BEGIN Data for the task

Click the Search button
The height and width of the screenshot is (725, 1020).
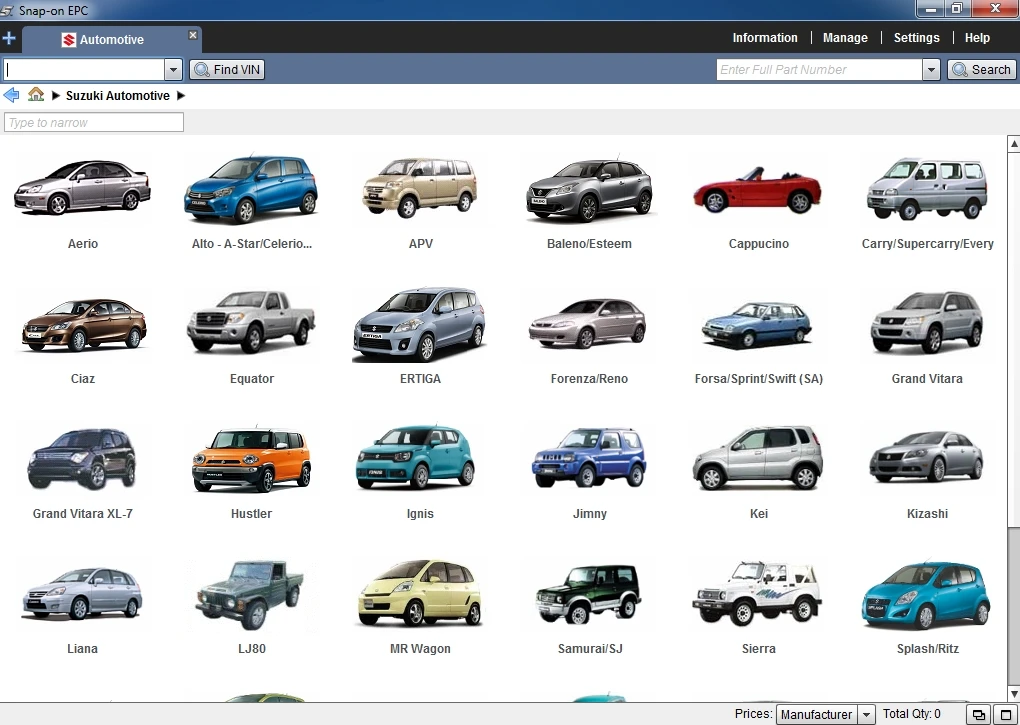(x=981, y=69)
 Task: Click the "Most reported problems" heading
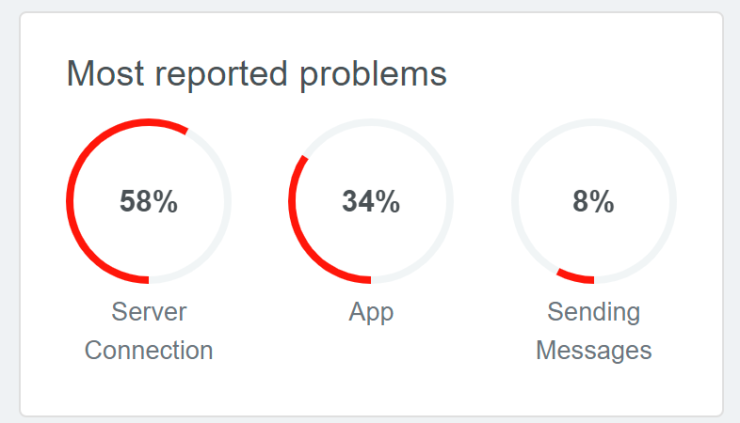tap(256, 74)
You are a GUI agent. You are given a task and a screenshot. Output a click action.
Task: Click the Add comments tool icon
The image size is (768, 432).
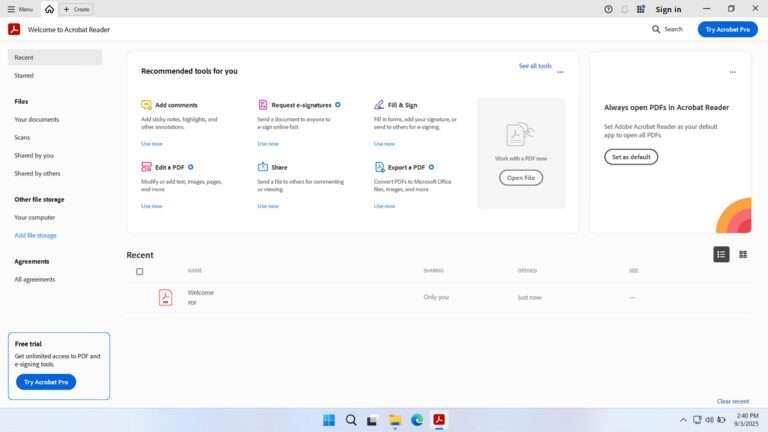point(146,104)
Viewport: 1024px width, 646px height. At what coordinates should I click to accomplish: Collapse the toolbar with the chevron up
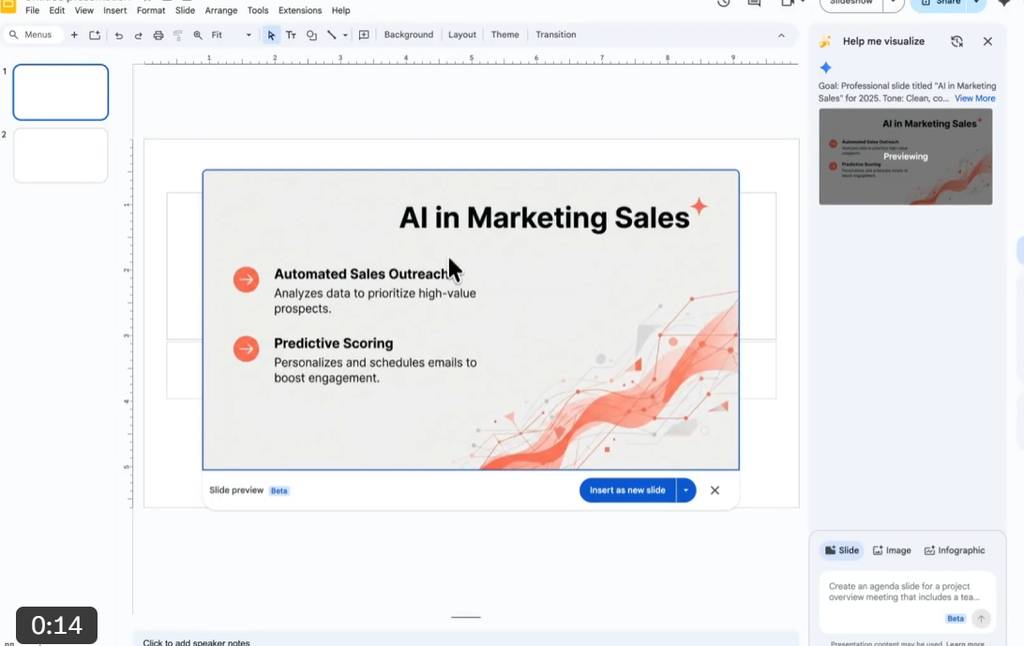click(x=781, y=35)
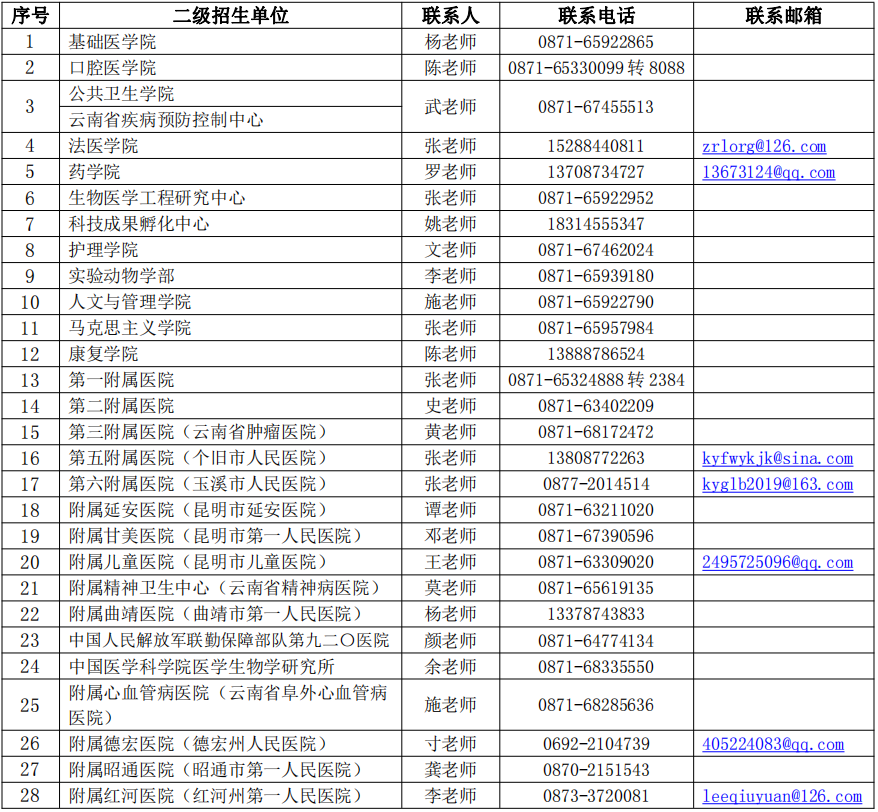
Task: Click the 二级招生单位 column header
Action: pyautogui.click(x=231, y=15)
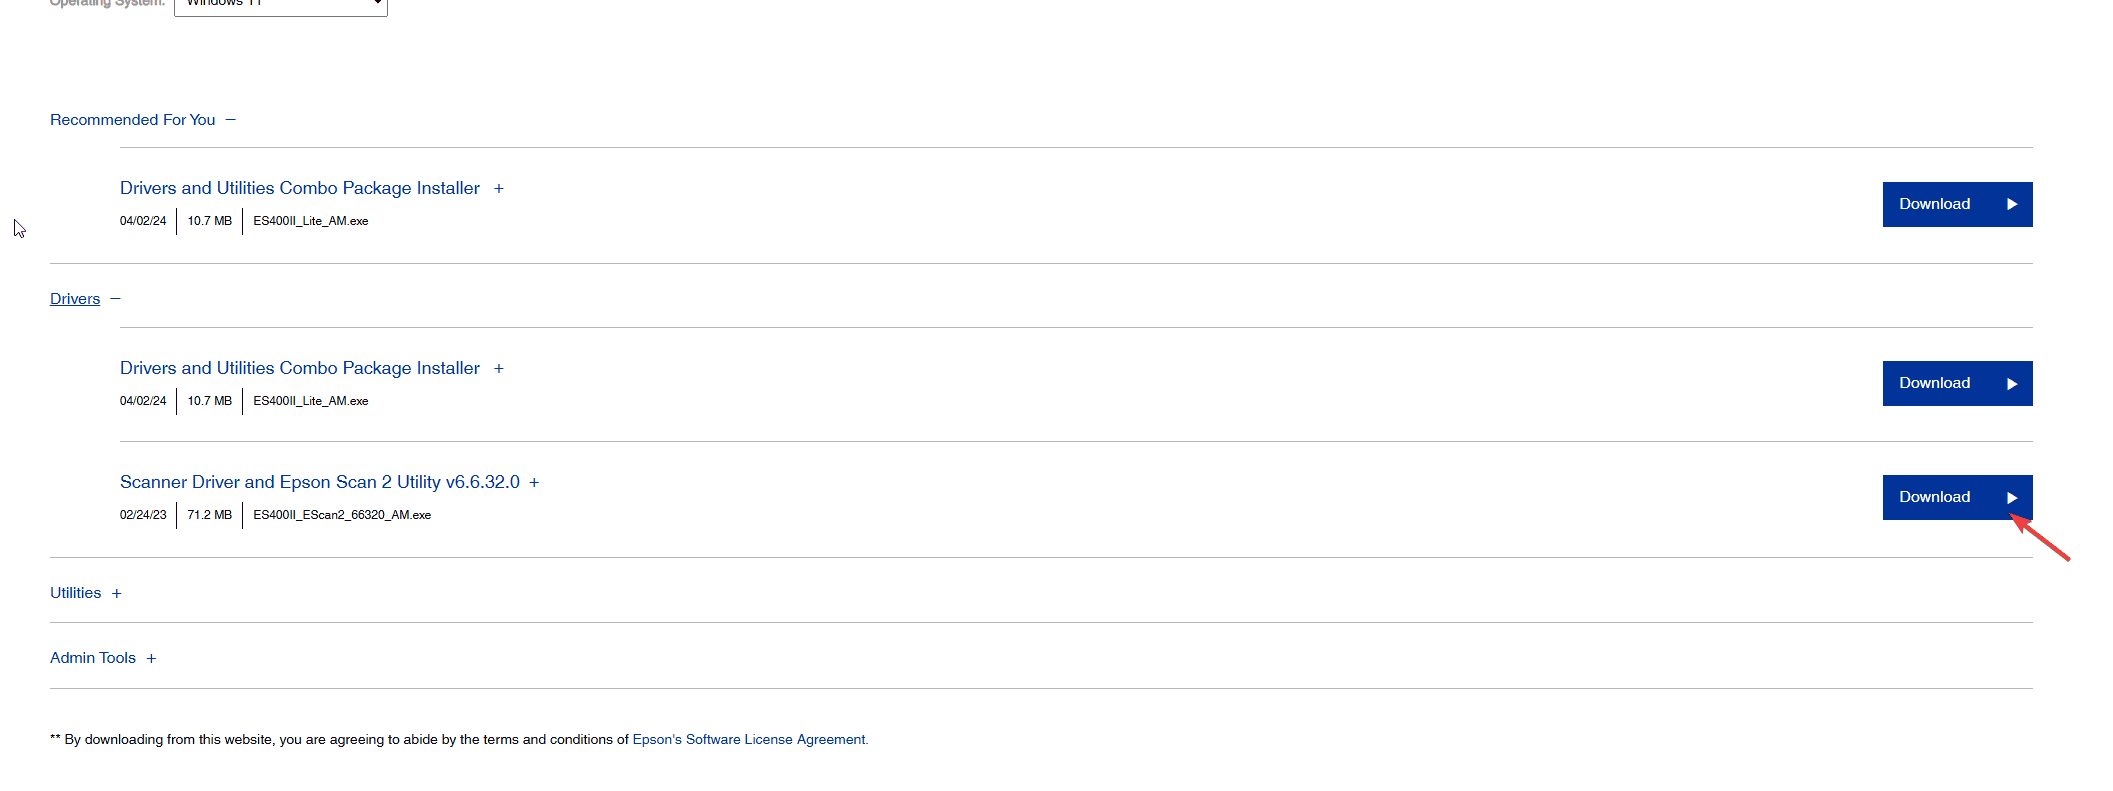Click arrow icon on the Epson Scan 2 Download button
This screenshot has height=791, width=2113.
[2012, 497]
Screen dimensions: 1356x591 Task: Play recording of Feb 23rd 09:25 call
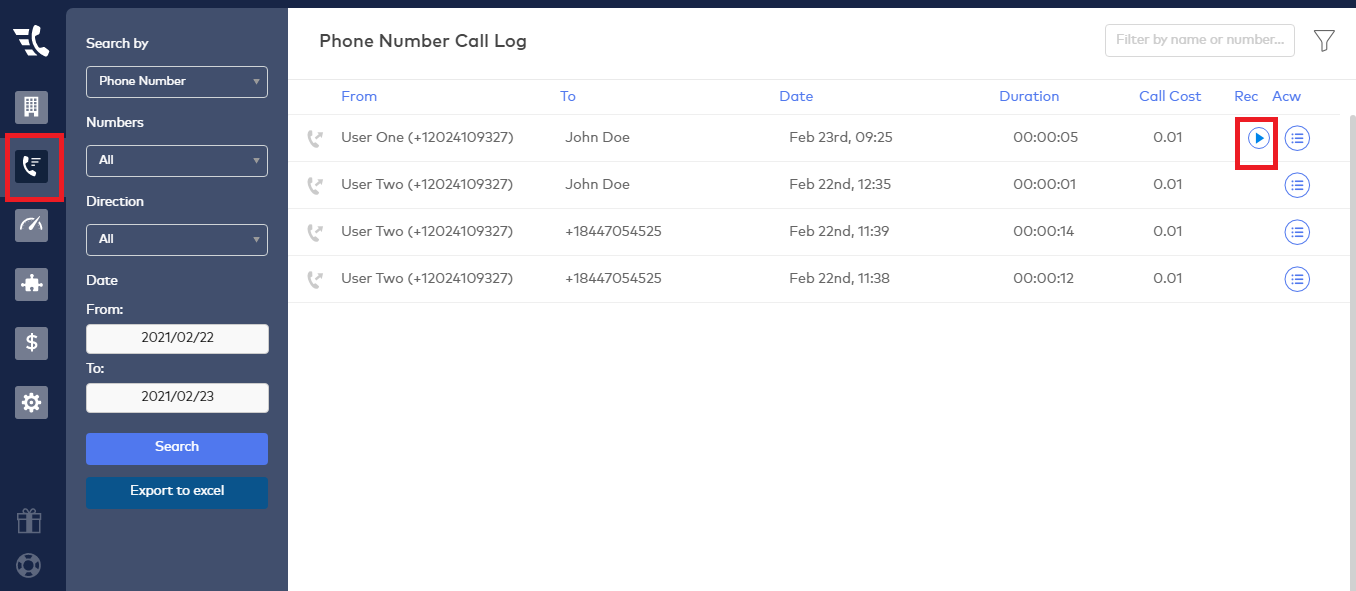[x=1259, y=138]
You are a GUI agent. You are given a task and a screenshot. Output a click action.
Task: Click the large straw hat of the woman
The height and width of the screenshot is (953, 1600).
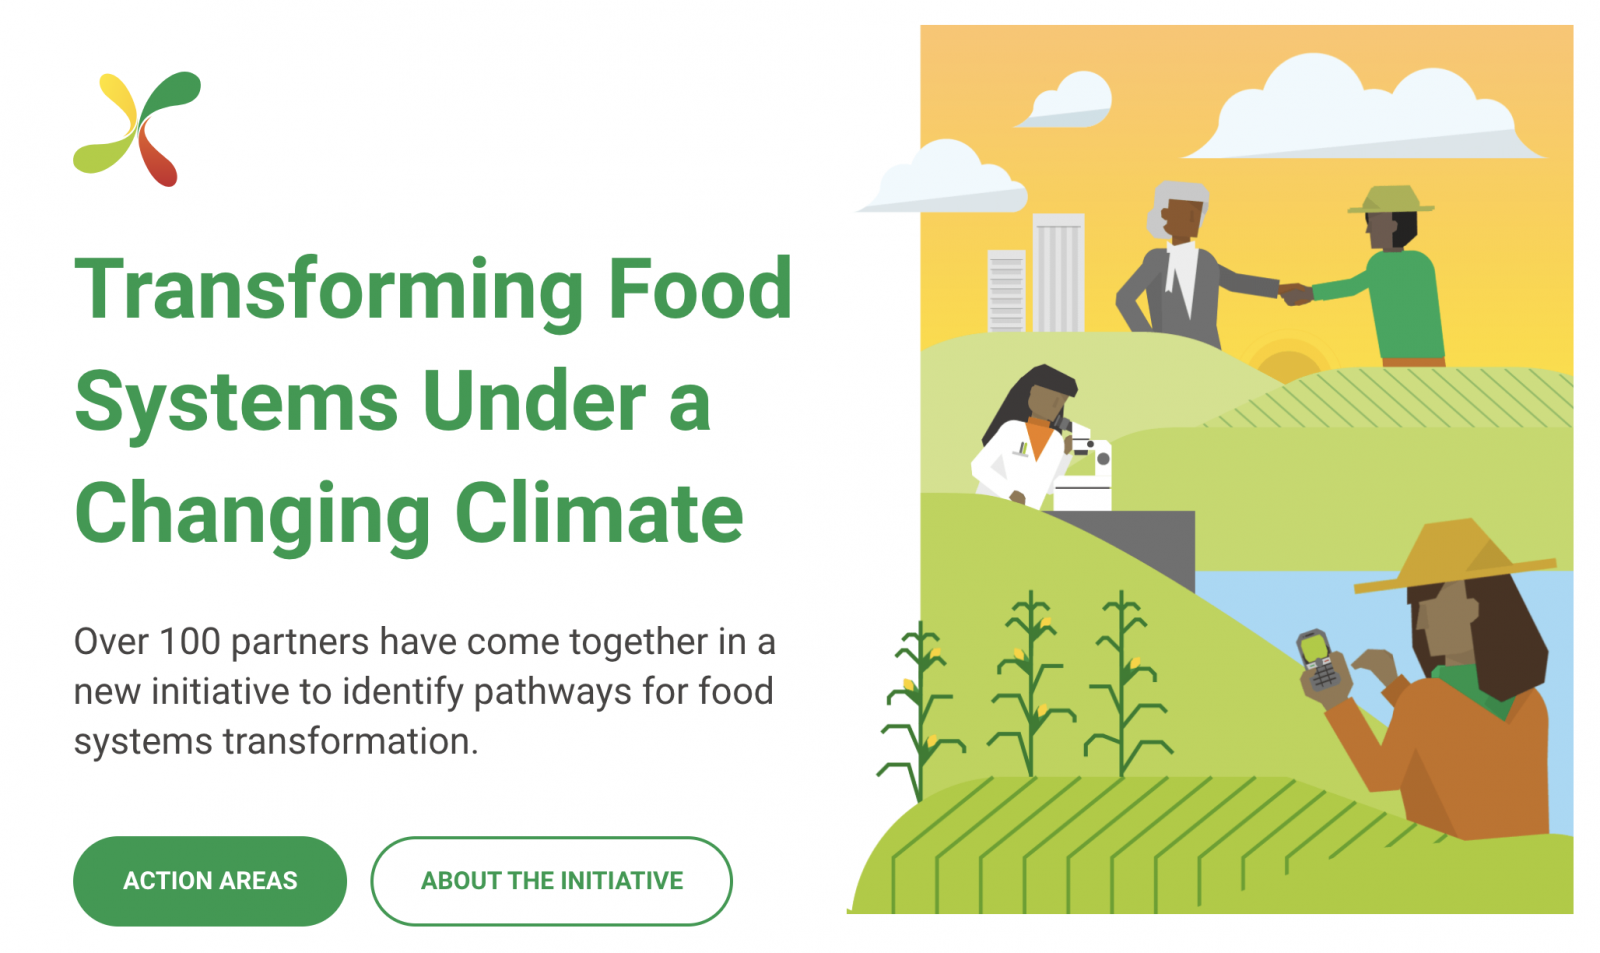(x=1456, y=556)
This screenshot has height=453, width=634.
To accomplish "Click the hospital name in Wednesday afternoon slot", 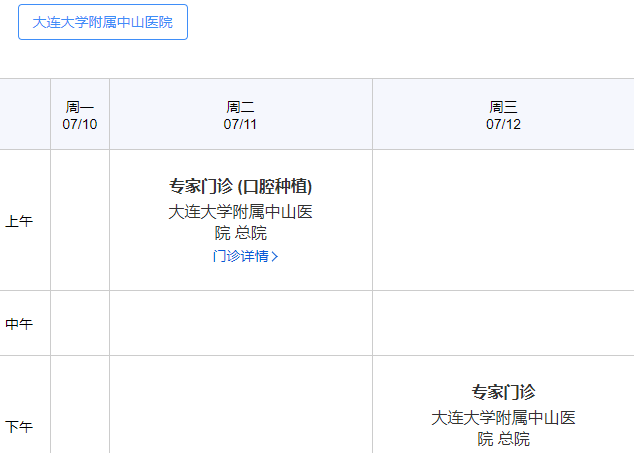I will [x=503, y=428].
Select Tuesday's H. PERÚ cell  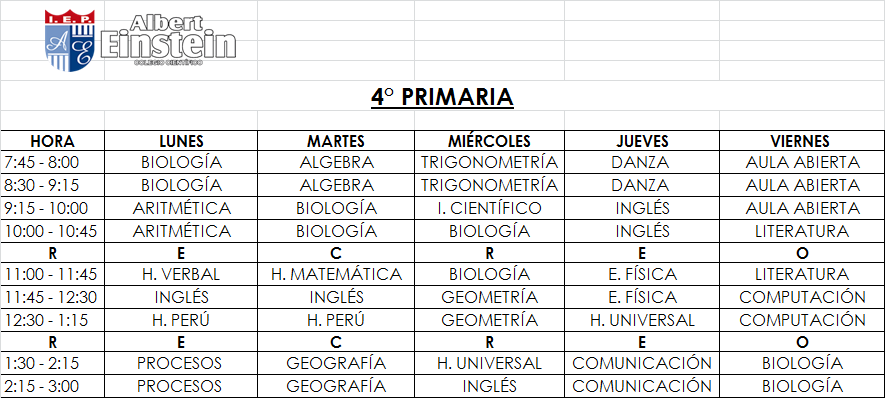point(336,320)
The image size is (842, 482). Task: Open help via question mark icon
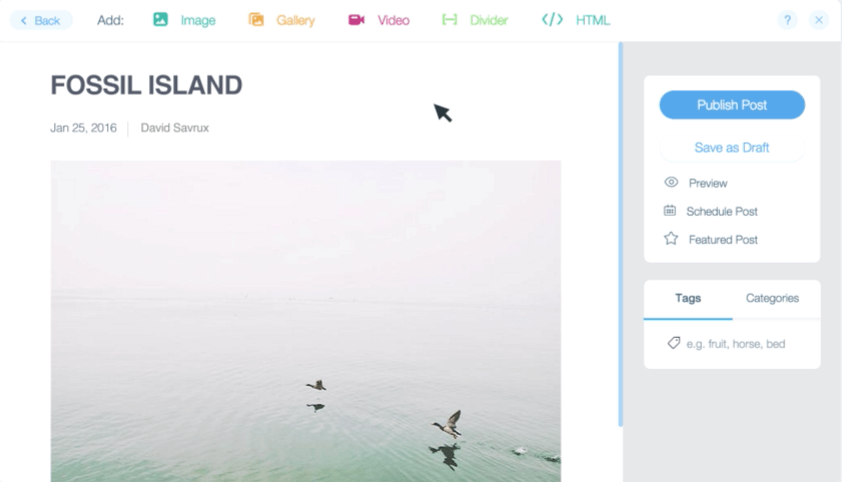tap(787, 20)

END Data for the task

Reproduce word for word the lines from the one containing "The image size is (842, 482)." through the end of the data, both ends kept. Drop the pictures.

### [Solution to this problem]
The image size is (842, 482). Task: Open help via question mark icon
tap(787, 20)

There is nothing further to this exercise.